Re: [OMPI users] loading processes per node

Ronald Cohen Fri, 25 Mar 2016 15:28:51 -0400 (EDT)

So I have been experimenting with different mappings, and performance
varies a lot. The best I find is:
-map-by slot:pe=2  -np 32
with 2 threads
which gives
[n001.cluster.com:29647] MCW rank 0 bound to socket 0[core 0[hwt 0]],
socket 0[core 1[hwt 0]]: [B/B/./././././.][./././././././.]
[n001.cluster.com:29647] MCW rank 1 bound to socket 0[core 2[hwt 0]],
socket 0[core 3[hwt 0]]: [././B/B/./././.][./././././././.]
[n001.cluster.com:29647] MCW rank 2 bound to socket 0[core 4[hwt 0]],
socket 0[core 5[hwt 0]]: [././././B/B/./.][./././././././.]
[n001.cluster.com:29647] MCW rank 3 bound to socket 0[core 6[hwt 0]],
socket 0[core 7[hwt 0]]: [././././././B/B][./././././././.]
[n001.cluster.com:29647] MCW rank 4 bound to socket 1[core 8[hwt 0]],
socket 1[core 9[hwt 0]]: [./././././././.][B/B/./././././.]

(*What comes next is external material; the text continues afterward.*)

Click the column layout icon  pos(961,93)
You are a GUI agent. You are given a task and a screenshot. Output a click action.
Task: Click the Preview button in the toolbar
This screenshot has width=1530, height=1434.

[n001.cluster.com:29647] MCW rank 5 bound to socket 1[core 10[hwt 0]],
socket 1[core 11[hwt 0]]: [./././././././.][././B/B/./././.]

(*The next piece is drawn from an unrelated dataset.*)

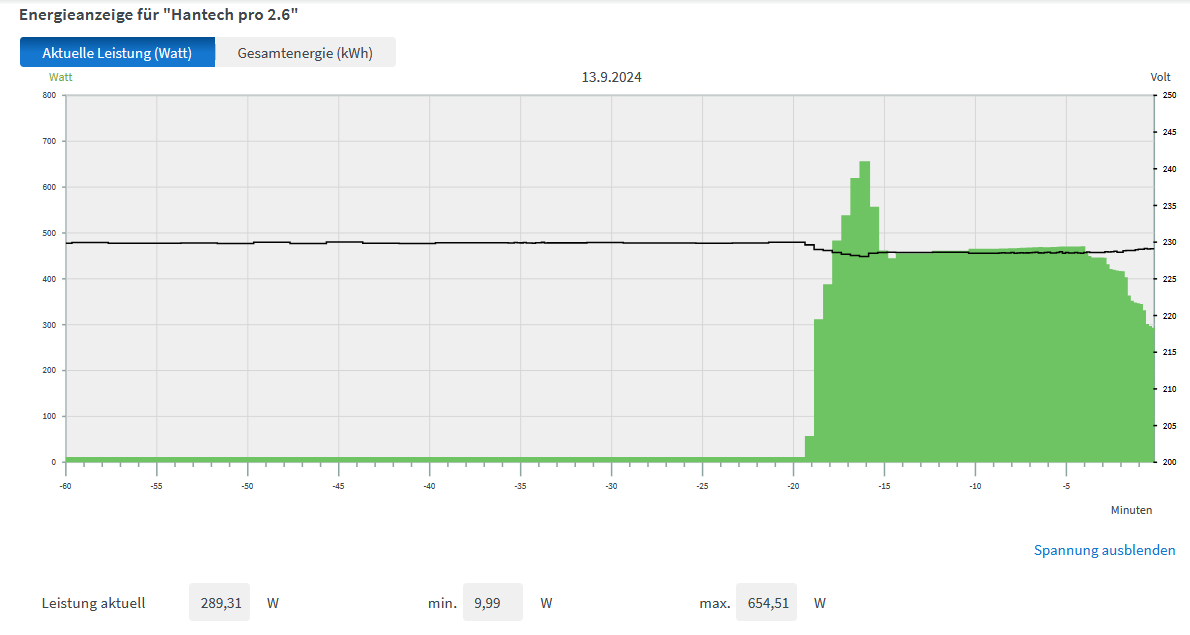Click the -5 minute mark on time axis
Image resolution: width=1190 pixels, height=635 pixels.
pos(1066,487)
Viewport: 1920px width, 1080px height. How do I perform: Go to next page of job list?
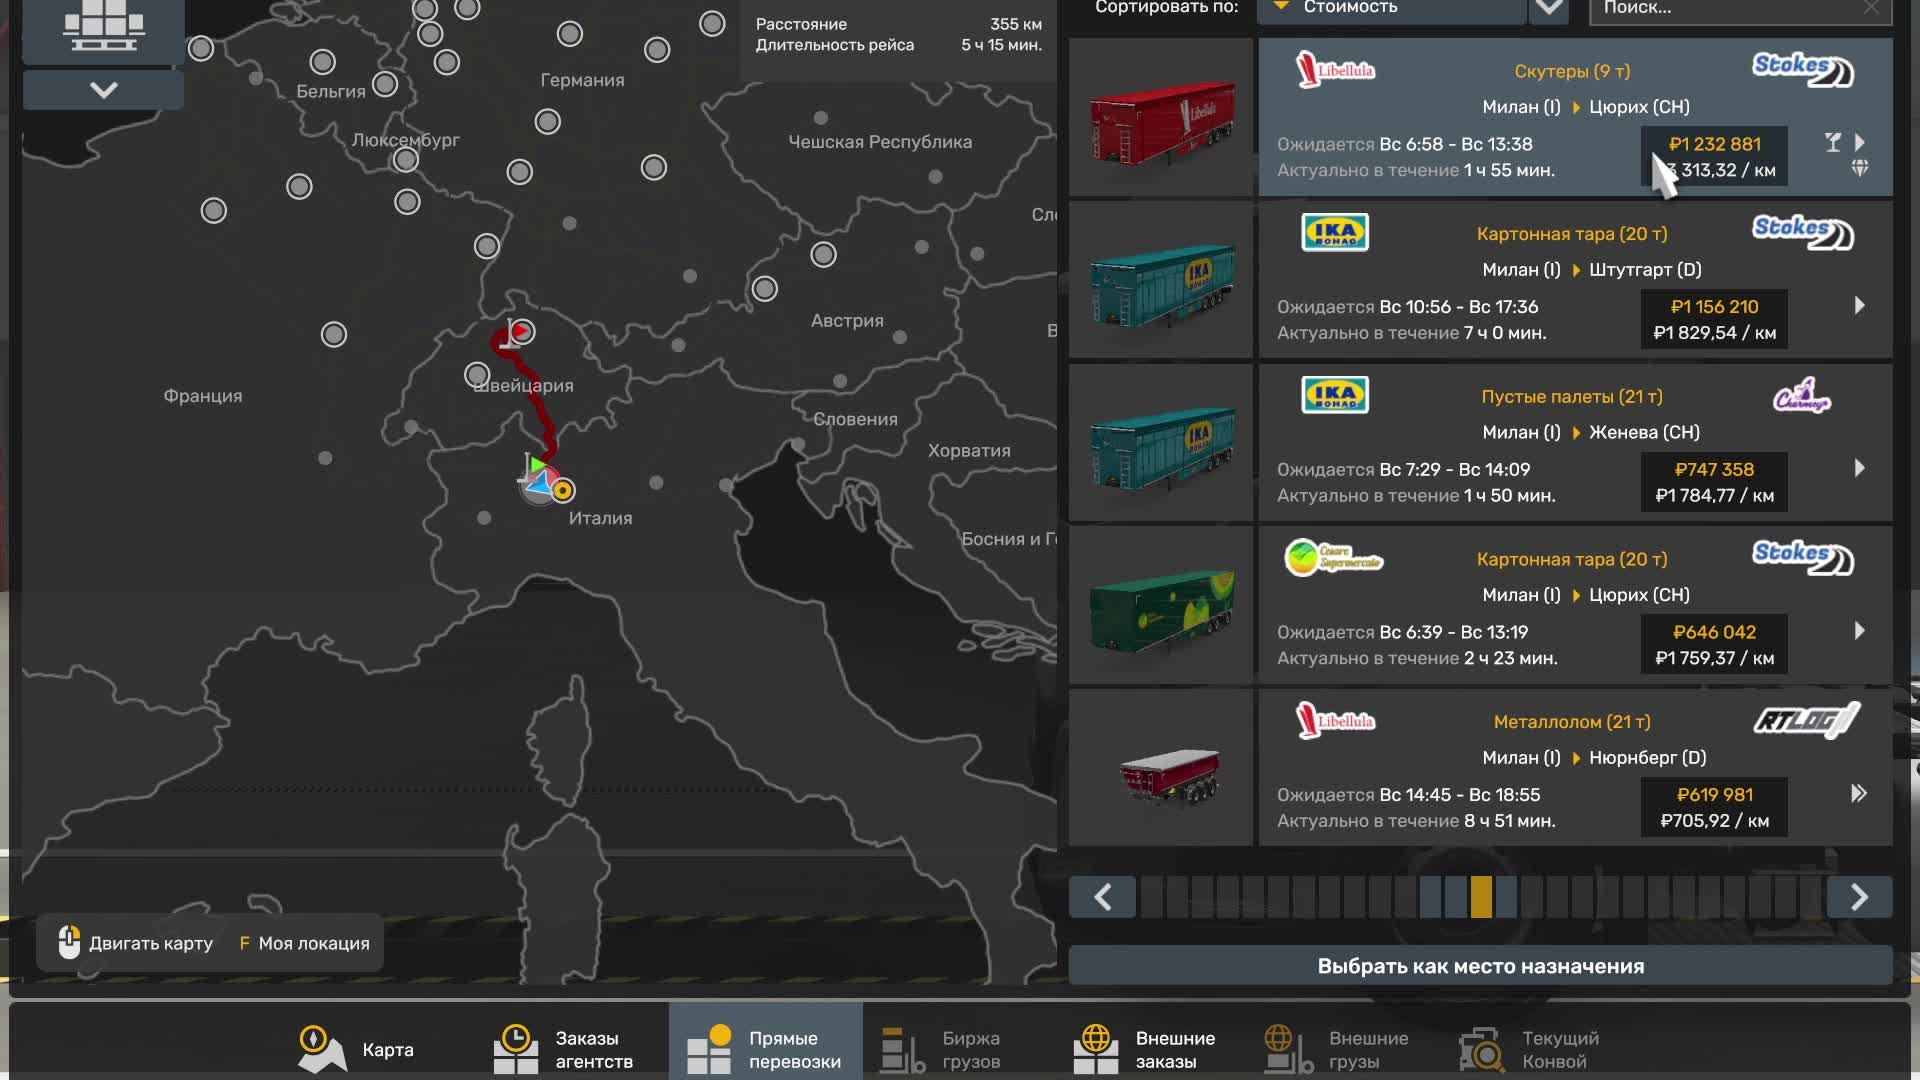pos(1858,897)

[n001.cluster.com:29647] MCW rank 6 bound to socket 1[core 12[hwt 0]],
socket 1[core 13[hwt 0]]: [./././././././.][././././B/B/./.]

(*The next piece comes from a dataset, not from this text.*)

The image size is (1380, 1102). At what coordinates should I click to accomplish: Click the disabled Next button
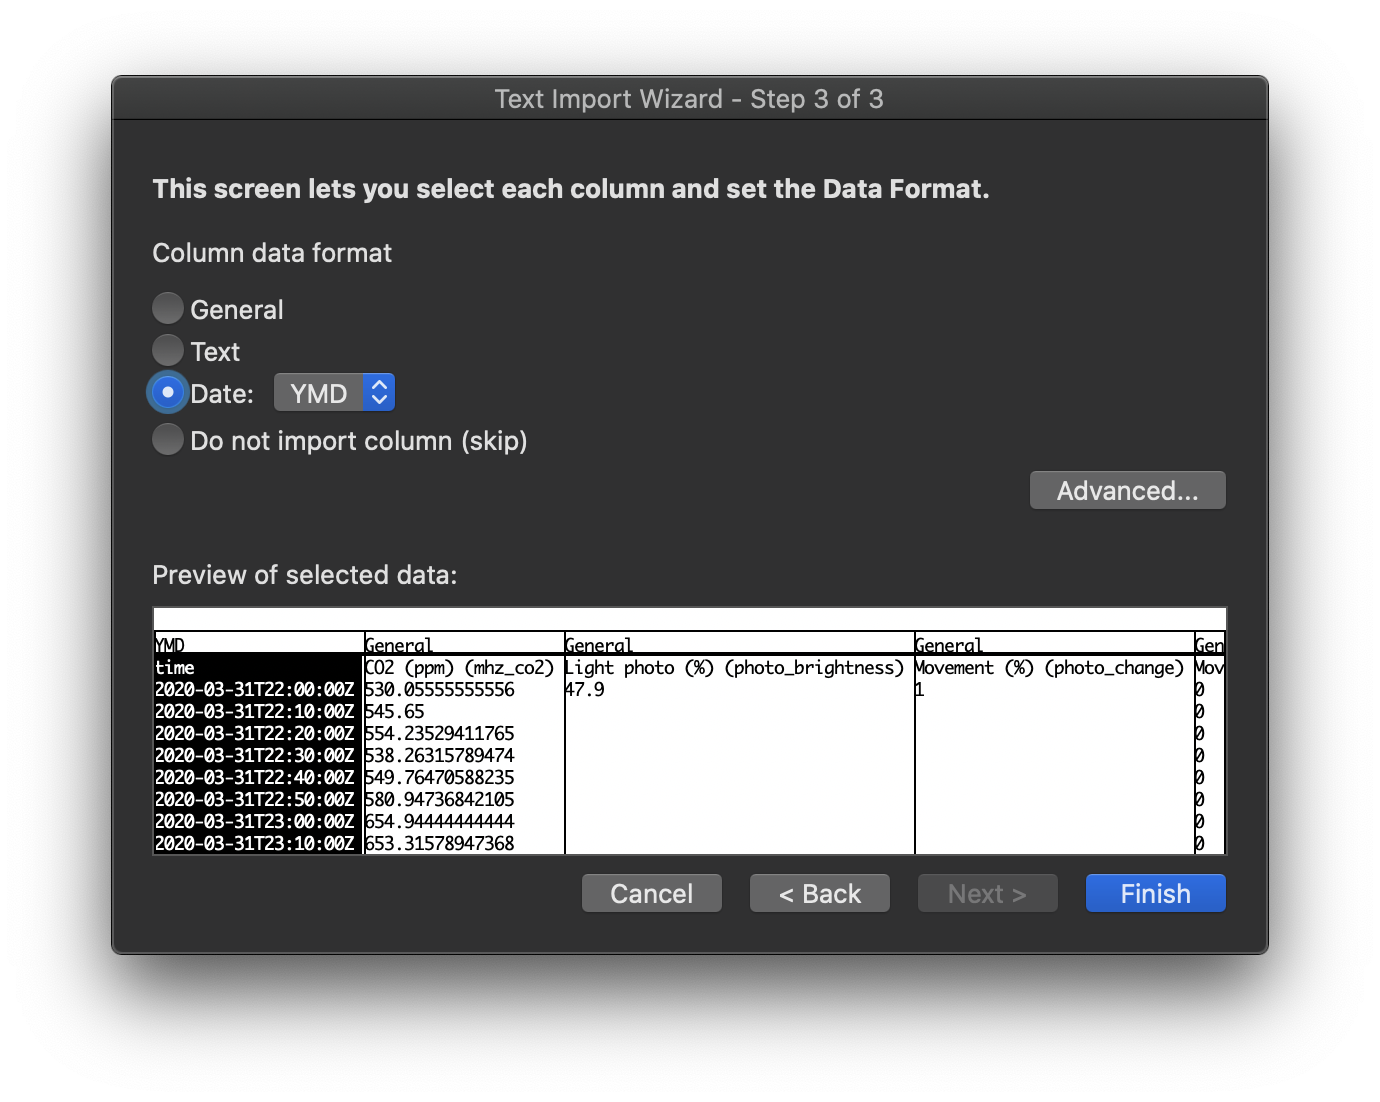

[n001.cluster.com:29647] MCW rank 7 bound to socket 1[core 14[hwt 0]],
socket 1[core 15[hwt 0]]: [./././././././.][././././././B/B]
[n003.cluster.com:29842] MCW rank 16 bound to socket 0[core 0[hwt 0]],
socket 0[core 1[hwt 0]]: [B/B/./././././.][./././././././.]
[n002.cluster.com:32210] MCW ra
...


---
Ron Cohen
[email protected]
skypename: ronaldcohen
twitter: @recohen3


On Fri, Mar 25, 2016 at 3:13 PM, Ronald Cohen <[email protected]> wrote:
> So
>  -map-by node:pe=2  -np 32
> runs and gives great performance, though a little worse than -n 32
> it puts the correct number of processes, but does do round robin. Is
> there a way to do this without the round robin? Also note the error
> message:
>
>
> ======================   ALLOCATED NODES   ======================
>         n001: slots=16 max_slots=0 slots_inuse=0 state=UP
>         n004.cluster.com: slots=16 max_slots=0 slots_inuse=0 state=UP
>         n003.cluster.com: slots=16 max_slots=0 slots_inuse=0 state=UP
>         n002.cluster.com: slots=16 max_slots=0 slots_inuse=0 state=UP
> =================================================================
> --------------------------------------------------------------------------
> WARNING: a request was made to bind a process. While the system
> supports binding the process itself, at least one node does NOT
> support binding memory to the process location.
>
>   Node:  n001
>
> This usually is due to not having the required NUMA support installed
> on the node. In some Linux distributions, the required support is
> contained in the libnumactl and libnumactl-devel packages.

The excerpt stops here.